Dopo l’acquisizione dei diritti di traduzione in Germania, da parte di Bertelsmann, anche l’editore spagnolo Ediciones B, del Gruppo Penguin Random House, ha acquisito i diritti del romanzo.

Un’acquisizione importante se si pensa che Ediciones B è anche l’editore che ha acquisito e pubblicato “I Medici” di Matteo Strukul, portando l’autore ai vertici delle classifiche in Spagna e America Latina. “La fortezza del castigo” ha inoltre suscitato un grande interesse anche alla fiera di Londra.

Il libro è stato presentato nei giorni scorsi alla Libreria Feltrinelli a Salerno. Gli autori del libro sono il salernitano Antonio Santoro (regista, attore e drammaturgo, si è diplomato all’Accademia nazionale d’arte drammatica Silvio D’Amico, ha diretto numerosi spettacoli e scritto diversi testi per il teatro) e Pierpaolo Brunoldi, sceneggiatore e drammaturgo di Varese.

Il libro è ambientato nel Duecento tra l’Italia e la Francia ed ha come protagonista un francescano alchimista. È una storia che tiene con il fiato sospeso e che racconta le avventure di Bonaventura da Iseo, figura che gli autori del libro hanno ricostruito nel dettaglio visto che la sua biografia è scarsissima.

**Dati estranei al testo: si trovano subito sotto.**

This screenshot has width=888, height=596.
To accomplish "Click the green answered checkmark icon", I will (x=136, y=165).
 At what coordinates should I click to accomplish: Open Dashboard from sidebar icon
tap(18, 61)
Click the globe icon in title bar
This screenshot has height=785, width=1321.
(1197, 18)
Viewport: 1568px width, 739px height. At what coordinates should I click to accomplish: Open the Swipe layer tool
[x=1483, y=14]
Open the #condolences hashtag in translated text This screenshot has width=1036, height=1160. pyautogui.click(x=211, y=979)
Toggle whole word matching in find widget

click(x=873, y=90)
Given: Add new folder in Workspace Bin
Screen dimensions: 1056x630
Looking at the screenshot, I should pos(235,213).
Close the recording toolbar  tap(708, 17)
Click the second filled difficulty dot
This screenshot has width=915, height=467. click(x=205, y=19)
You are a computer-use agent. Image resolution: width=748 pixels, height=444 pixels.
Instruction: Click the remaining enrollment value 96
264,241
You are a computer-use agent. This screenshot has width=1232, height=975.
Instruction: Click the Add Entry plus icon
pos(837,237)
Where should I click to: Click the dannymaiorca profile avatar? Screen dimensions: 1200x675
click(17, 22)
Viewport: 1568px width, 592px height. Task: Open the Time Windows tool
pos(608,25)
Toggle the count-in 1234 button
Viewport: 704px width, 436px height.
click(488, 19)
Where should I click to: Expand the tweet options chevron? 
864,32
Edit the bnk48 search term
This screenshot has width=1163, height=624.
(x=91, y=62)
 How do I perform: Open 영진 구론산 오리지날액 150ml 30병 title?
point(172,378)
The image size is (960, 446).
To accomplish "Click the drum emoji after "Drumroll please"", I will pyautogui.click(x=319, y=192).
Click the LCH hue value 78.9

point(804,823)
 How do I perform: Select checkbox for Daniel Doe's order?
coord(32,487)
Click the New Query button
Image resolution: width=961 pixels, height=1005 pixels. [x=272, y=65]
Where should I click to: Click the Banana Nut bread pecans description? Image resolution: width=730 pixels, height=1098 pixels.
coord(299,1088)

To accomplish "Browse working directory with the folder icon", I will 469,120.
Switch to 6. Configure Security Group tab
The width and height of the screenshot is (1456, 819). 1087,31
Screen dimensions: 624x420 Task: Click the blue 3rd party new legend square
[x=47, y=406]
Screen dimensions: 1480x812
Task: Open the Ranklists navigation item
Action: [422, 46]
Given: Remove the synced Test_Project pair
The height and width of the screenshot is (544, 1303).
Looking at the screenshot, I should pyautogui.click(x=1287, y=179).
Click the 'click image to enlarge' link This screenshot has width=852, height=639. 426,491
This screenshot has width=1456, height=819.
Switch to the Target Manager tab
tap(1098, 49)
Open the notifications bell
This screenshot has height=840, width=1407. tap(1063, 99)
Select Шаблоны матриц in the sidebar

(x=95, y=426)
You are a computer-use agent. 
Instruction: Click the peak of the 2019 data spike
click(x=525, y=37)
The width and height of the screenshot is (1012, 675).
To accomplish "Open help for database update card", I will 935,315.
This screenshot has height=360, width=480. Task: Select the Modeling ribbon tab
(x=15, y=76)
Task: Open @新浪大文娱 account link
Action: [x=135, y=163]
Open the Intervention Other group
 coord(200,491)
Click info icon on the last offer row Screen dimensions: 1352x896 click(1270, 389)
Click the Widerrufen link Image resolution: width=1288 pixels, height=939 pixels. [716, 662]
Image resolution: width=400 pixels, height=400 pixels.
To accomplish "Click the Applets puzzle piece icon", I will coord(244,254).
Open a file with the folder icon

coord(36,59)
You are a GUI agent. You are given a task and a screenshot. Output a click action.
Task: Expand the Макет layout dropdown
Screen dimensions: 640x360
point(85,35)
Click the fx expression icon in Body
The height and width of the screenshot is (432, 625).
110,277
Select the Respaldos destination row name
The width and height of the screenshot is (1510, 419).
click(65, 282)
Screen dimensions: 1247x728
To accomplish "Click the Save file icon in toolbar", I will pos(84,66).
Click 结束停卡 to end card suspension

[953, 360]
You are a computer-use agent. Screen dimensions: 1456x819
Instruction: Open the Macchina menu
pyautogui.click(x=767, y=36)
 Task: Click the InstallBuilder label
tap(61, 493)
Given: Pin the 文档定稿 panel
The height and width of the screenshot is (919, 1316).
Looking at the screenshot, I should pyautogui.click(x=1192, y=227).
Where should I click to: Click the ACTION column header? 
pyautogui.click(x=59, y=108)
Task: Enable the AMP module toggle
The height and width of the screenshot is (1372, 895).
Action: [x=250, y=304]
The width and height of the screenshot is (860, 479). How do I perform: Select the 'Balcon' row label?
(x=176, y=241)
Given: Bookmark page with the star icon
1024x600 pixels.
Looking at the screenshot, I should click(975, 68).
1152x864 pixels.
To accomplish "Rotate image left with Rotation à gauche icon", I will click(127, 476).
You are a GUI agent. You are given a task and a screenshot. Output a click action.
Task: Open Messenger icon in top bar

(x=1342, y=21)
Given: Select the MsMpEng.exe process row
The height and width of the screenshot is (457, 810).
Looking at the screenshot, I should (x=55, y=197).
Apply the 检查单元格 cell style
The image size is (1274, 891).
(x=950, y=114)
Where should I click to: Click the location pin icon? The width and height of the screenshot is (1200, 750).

È un thriller che si rifà apertamente ad uno dei capisaldi del genere “Il nome della rosa” di Eco. Ne abbiamo parlato con Antonio Santoro (nella foto in alto)

La fortezza del castigo, scritto a quattro mani con Pierpaolo Brunoldi e pubblicato da Newton Compton, è il tuo esordio nella narrativa. Come mai un regista, sceneggiatore e drammaturgo ha deciso di cimentarsi con la forma romanzo?

– Mi considero uno storyteller, quindi vedo nelle diverse forme di narrazione una straordinaria ricchezza espressiva. Il mio primo approccio al mondo delle storie è stata proprio la narrativa: da ragazzino sono stato folgorato dai racconti di Edgar Allan Poe, che considero uno dei miei maestri. Il teatro è arrivato in età matura, ed è stato non solo l’inizio della mia professione di regista, ma anche un laboratorio eccezionale dove affinare le mie capacità di narratore.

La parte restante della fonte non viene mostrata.